Most of us have a favorite novel from adolescence in which we passionately identified with the central character as he or she struggled with the state of the world. These are often powerful books, such as Catcher in the Rye or A Tree Grows in Brooklyn, that we read as we were just beginning to form our own view of how society worked and our place in it.

Hotel on the Corner of Bitter and Sweet, our Everett Reads book for February, is intriguing to me since it is definitely a coming of age novel, but with the added element of being seen through the eyes of an adult. The central character of Henry is described as both an adult and an adolescent and both of these “selves” interact.  Perhaps it is my advancing years, but I have increasingly been drawn to books that look at youth through a more mature, and sometimes world-weary, narrator.

Out Stealing Horses by Per Petterson is a good example of this type of writing. Trond Sandler has retired to a small cabin on the border of Norway and Sweden. With few neighbors, and only a dog for company, he begins to remember a crucial summer from his youth when he last saw both his father and his best friend. This is a classic tale of slowly coming to terms with the past.
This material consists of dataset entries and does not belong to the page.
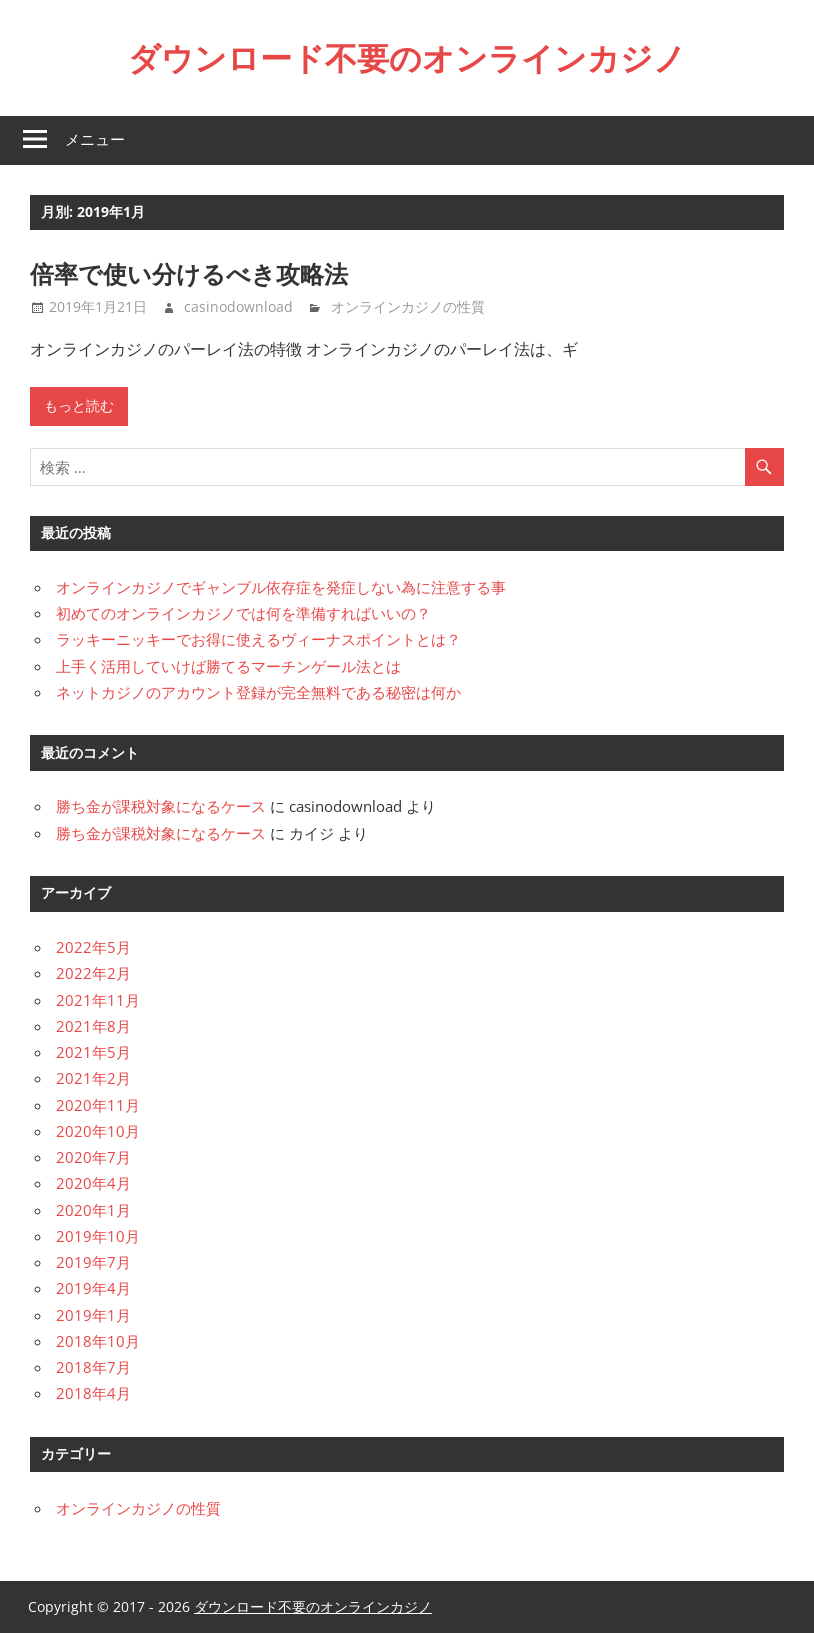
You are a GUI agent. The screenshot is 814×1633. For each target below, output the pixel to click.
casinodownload (238, 306)
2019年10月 (98, 1236)
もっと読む (79, 406)
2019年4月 (93, 1288)
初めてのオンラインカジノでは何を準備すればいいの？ (243, 613)
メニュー (95, 139)
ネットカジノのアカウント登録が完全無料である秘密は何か (258, 692)
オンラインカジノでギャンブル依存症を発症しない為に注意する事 (281, 587)
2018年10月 (98, 1341)
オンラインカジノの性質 (408, 306)
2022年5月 (93, 947)
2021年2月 (93, 1078)
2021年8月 (93, 1026)
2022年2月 (93, 973)
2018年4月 (93, 1393)
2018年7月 (93, 1367)
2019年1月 (93, 1315)
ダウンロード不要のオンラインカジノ (407, 58)
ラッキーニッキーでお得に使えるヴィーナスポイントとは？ (258, 639)
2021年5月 (93, 1052)
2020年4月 (93, 1183)
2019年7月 (93, 1262)
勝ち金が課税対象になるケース (161, 806)
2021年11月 (98, 1000)
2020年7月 (93, 1157)
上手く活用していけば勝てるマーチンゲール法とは (228, 666)
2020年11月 (98, 1105)
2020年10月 (98, 1131)
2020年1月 (93, 1210)
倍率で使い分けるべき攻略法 (189, 274)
If you can handle more social isolation, definitely check out The Devil’s Footprints by John Burnside. Set in the fictional Scottish village of Coldhaven the narrator, confronted by the shocking death of an old girlfriend from school, is forced to revisit his own past in search for answers.  Written in stark prose that reflects the barren landscape, this is a disturbing yet memorable read.

Lest you think all reflective narrators are older men, take a look at the excellent Never Let Me Go by Kazuo Ishiguro. Kathy, who is barely 30, seems to be too young to be reflecting on her school days at Hailsham. As this dystopian novel unfolds, however, you find that she is tragically nearing the end of her unnatural life cycle. This is a haunting and lyrical novel.

While it is almost impossible to do justice to it in a few sentences, I would be remiss if I didn’t mention Youth: A Narrative by Joseph Conrad. This is Marlow’s tale, yes the Marlow, recounting his first trip to the East on the aging ship Judea. Conrad layers exquisite sentence upon exquisite sentence to create a work that is exciting, beautiful and full of meaning. This book is a slim novella, a short story really, so if you have shied away from this author’s work due to length have no fear.